Everyone poured out of cabins and house, and Zech scrambled from the barn and raced to meet his father as he came into the clearing. He said, “What in the world is all the shouting for, Pappa?”
“The orange trees,” Tobias panted, “they’re puttin’ out sap and new growth! They’re goin’ to bloom, Zech! They done made it!”
“That’s great, Pappa! Just great. I knew they’d come through.”
“I sure thought for a while it was all gone, but the Lord’s done smiled down on us. I got to go now and tell Emma.”

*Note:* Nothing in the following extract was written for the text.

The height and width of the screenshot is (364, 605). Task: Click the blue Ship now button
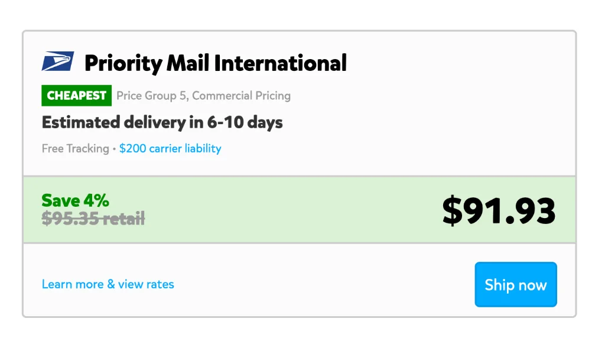[515, 284]
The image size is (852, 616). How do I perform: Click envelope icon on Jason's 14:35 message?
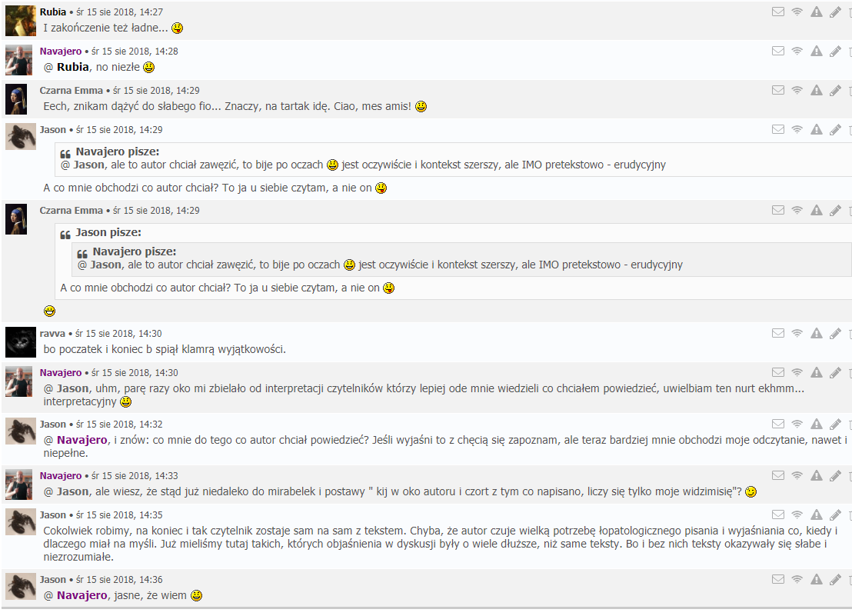[778, 514]
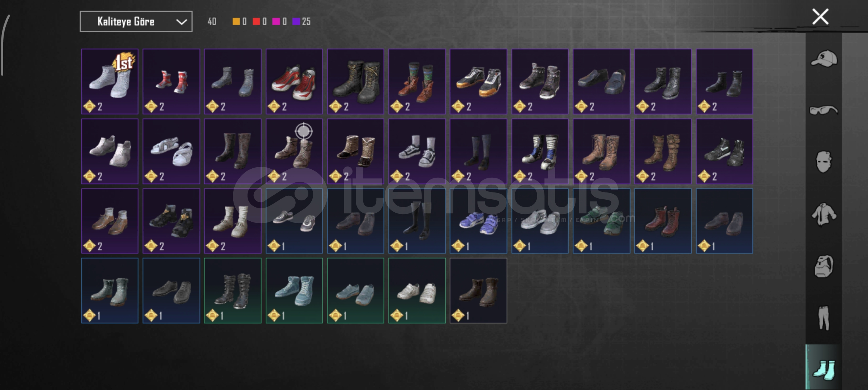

Zech stood by Glenda and put his arm around her as they watched the frail body lumber across the clearing toward the small plot of ground bearing Emma’s grave.
February 6, 1895
Zech was in the garden, driving thin stakes into the ground beside the tomato and bean plants that were thrusting up from the soft soil, when he felt the first rush of cool air. It was a moist breeze, not hot and dry, and he said to Sol who was working close by, “Goin’ to rain soon. It’ll be good for the garden. We better hurry and get done with this.”
A thunderhead formed in the north, layer upon layer of black clouds that spread rapidly and soon covered the horizon. The wind then came in gusts, blowing leaves from the nearby woods and scurrying them across the garden.
Rain was just beginning to pelt down when they reached the clearing and ran for the stoop. Zech stood there for several minutes, watching the blue sky disappear as clouds raced to the south like galloping horses, turning early afternoon into twilight.
1894
For over a year Tobias grieved, seldom leaving the clearing and having no interest in cows or anything. After this period of mourning he gradually focused his attention back on the orange grove, his one personal pride and satisfaction, and he spent most of his time there, often just sitting alone among the trees. Zech often said that Tobias counted each tiny orange as it changed from a blossom, knowing in advance exactly how many barrels the crop would fill. And this was more fact than jest.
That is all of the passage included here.